**Trecho selecionado:**
▼

De passagem por Manaus, Klester Cavalcanti causou rebuliço com o lançamento do seu O nome da morte (Editora Planeta), na quinta-feira (3/5). No livro, a morte chama-se Júlio Santana, nome mais pronunciado da noite. Pudera: antes de se aposentar da pistolagem, esse homem riscou 492 vidas do mapa – uma ficha extensa, de causar inveja a muito bandido pós-graduado. No currículo de Júlio, consta um tiro dado no guerrilheiro José Genoíno, quando serviu às forças armadas na repressão ao movimento do Araguaia.
Coisas tão fundamentais e tão esquecidas no jornalismo – como ‘lugar de repórter é na rua’, ‘de uma pauta ruim podem sair grandes matérias’ e ‘uma boa notícia pode estar logo ao lado’ – foram lembradas por Klester. Mas não teve jeito: a maioria das pessoas queria mesmo era saber as histórias do matador e se o repórter tinha problemas de consciência com seu trabalho. Aí a principal polêmica do evento, a cooperação entre Klester e Júlio – ‘imoral’ para alguns, ‘profissional’ para outros, incluindo o jornalista-autor –, relação esta que permitiu o levantamento de informações, das mais reveladoras às mais pitorescas.
Ficou-se sabendo, entre outras coisas, que uma das formas de punir trabalhadores escravos fujões era encomendar (para o céu) a vida de parentes destes e também que o matador era pessoa religiosa – odiava ver os outros sofrendo (tiro certeiro, na cabeça) e rezava sempre 10 ave-marias e 20 pai-nossos (Deus perdoa tudo).
Em determinado momento do debate, o mediador criticou o moralismo de muitas intervenções da platéia e salientou um aspecto da obra que estaria sendo esquecido: seu caráter literário, sua narrativa, sua boa história, já que é um livro de leitura instigante, para ser lido de uma tacada só.
O caminho do meio
Foi então que se sentiu a forte impressão de que estávamos todos, ali, diante de algo que ia muito além de juízos estéticos, éticos e morais. E, com licença para discordar de Klester – que está de parabéns pelo trabalho, com sete anos entrevistando alguém que poderia a qualquer instante alcançar a marca dos 500 –, falar em profissionalismo é argumento que serve de desculpa para as maiores atrocidades. Até o traficante de órgãos e o agenciador de prostituição infantil podem agir profissionalmente – ou não podem?

▲

Prossiga o texto sobre o lançamento de O nome da morte em Manaus a partir da última frase apresentada.

**Listagem:**

▼

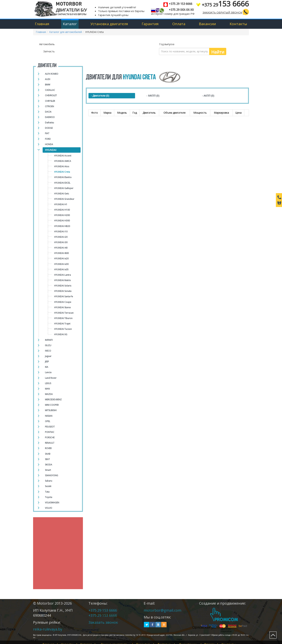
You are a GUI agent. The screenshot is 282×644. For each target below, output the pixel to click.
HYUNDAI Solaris (63, 286)
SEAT (47, 459)
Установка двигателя (109, 24)
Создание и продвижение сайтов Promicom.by (224, 614)
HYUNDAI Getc (62, 194)
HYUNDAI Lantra (62, 275)
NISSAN (48, 416)
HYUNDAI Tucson (63, 329)
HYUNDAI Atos (62, 166)
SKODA (48, 464)
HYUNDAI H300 (62, 220)
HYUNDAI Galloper (64, 188)
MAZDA (49, 394)
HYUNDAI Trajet (62, 324)
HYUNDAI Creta (62, 172)
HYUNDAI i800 (62, 253)
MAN (47, 389)
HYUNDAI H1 (61, 204)
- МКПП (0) (153, 96)
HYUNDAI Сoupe (63, 302)
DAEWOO (50, 117)
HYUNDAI (50, 150)
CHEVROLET (51, 96)
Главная (42, 24)
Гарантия (150, 24)
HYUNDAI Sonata (63, 291)
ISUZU (48, 345)
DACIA (48, 112)
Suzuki (48, 486)
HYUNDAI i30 (61, 242)
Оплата (179, 24)
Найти (218, 52)
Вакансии (207, 24)
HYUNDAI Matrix (62, 280)
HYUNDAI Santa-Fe (64, 296)
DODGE (49, 128)
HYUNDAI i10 (61, 232)
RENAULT (50, 443)
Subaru (48, 481)
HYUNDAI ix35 (61, 270)
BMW (48, 84)
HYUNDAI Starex (62, 308)
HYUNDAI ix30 (61, 264)
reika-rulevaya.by (48, 629)
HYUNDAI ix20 (61, 258)
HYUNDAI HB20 (62, 226)
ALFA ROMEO (52, 74)
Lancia (48, 372)
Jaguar (48, 356)
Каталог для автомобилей (66, 32)
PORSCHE (50, 438)
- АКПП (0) (208, 96)
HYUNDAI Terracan (64, 313)
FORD (48, 139)
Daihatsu (50, 122)
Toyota (48, 497)
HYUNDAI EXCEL (62, 183)
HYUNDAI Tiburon (63, 318)
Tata (47, 492)
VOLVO (48, 508)
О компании (196, 640)
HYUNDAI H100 (62, 210)
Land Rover (51, 378)
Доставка (171, 640)
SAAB (48, 454)
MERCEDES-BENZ (53, 400)
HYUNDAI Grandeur (64, 199)
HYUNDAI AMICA (62, 161)
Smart (48, 470)
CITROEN (50, 106)
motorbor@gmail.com (162, 610)
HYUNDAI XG (61, 334)
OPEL (48, 421)
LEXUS (48, 383)
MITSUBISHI (51, 410)
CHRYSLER (50, 101)
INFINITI (49, 340)
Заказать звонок (103, 622)
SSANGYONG (52, 475)
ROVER (48, 448)
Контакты (238, 24)
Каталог (70, 24)
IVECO (48, 351)
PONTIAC (50, 432)
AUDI (48, 79)
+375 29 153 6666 (103, 610)
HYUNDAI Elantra (63, 177)
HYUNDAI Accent (63, 156)
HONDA (49, 144)
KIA (46, 367)
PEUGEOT (50, 427)
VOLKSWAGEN (52, 502)
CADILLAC (50, 90)
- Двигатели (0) (100, 96)
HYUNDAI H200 (62, 215)
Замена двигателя (118, 640)
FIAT (47, 133)
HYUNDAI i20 (61, 237)
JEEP (47, 362)
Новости (68, 640)
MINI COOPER (52, 405)
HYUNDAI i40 (61, 248)
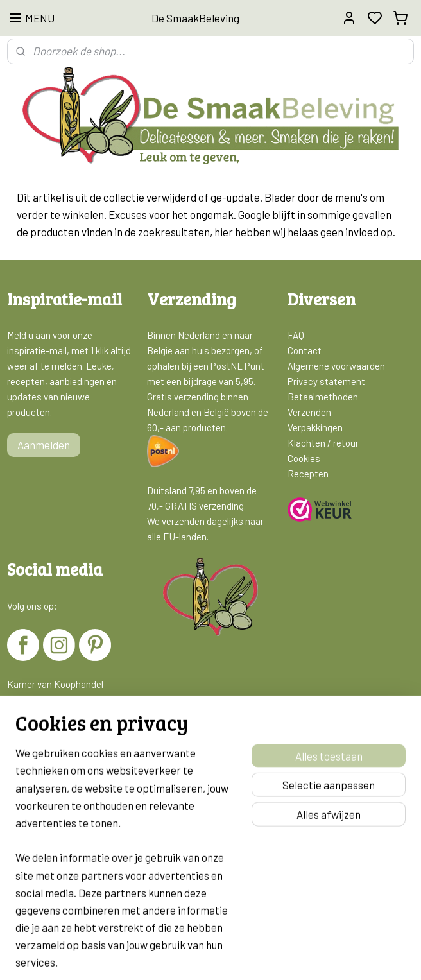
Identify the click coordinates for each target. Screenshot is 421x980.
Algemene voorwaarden (336, 366)
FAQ (296, 335)
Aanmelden (44, 445)
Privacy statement (326, 381)
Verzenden (309, 412)
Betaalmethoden (323, 397)
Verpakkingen (315, 427)
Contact (304, 350)
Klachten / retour (323, 443)
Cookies (304, 458)
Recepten (308, 474)
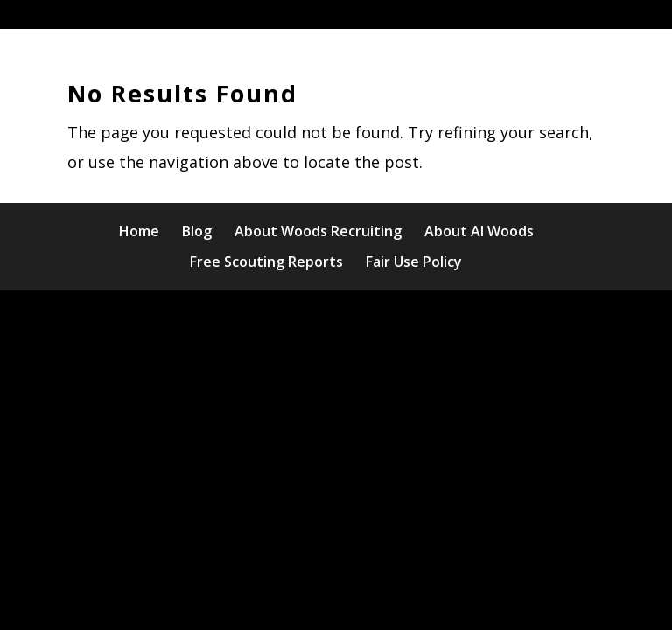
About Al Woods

▲

**Resultado do exercício:**
Estávamos diante de uma questão muito mais complicada. Temos, sim, grandes limitações em lidar abertamente com a maldade, o negativo, o indigesto – ao mesmo tempo em que tiramos de letra demagogia, cinismo, eufemismo e hipocrisia. Não só toleramos como muitas vezes preferimos. Se, por um lado, certa curiosidade mórbida nos faz público cativo de histórias e cenas trágicas – afinal a morte é a grande certeza que nos ronda –, por outro, nossa moral monoteísta nos impede bastante de absorver e compreender tudo aquilo que não faz Um, que não é Bem, que não está Certo. Assim, acabamos restringindo nosso juízo às razões mais simples e simplistas, mais primárias e primeiras. No dia-a-dia, adoramos o dual, o dicotômico, onde o Outro só está ali para servir ao Mesmo, enquanto mera sustentação. ‘Deus, permita que o mal seja sempre visto e sentido para que Tua casa esteja sempre cheia.’ Não é assim com os palanques eletrônicos (assistencialistas ou policialescos) das emissoras de rádio e televisão?
Ou então, aparecem equilibrismos que, com pouca criatividade, se contentam em imaginar algum caminho do meio. Estes, muitas vezes, ao invés de reconhecerem o sim e o não dos problemas e de apontarem novas saídas e possibilidades, preferem imaginar um lugar de equilíbrio onde não sejam tão urgentes novos compromissos, superações ou rupturas.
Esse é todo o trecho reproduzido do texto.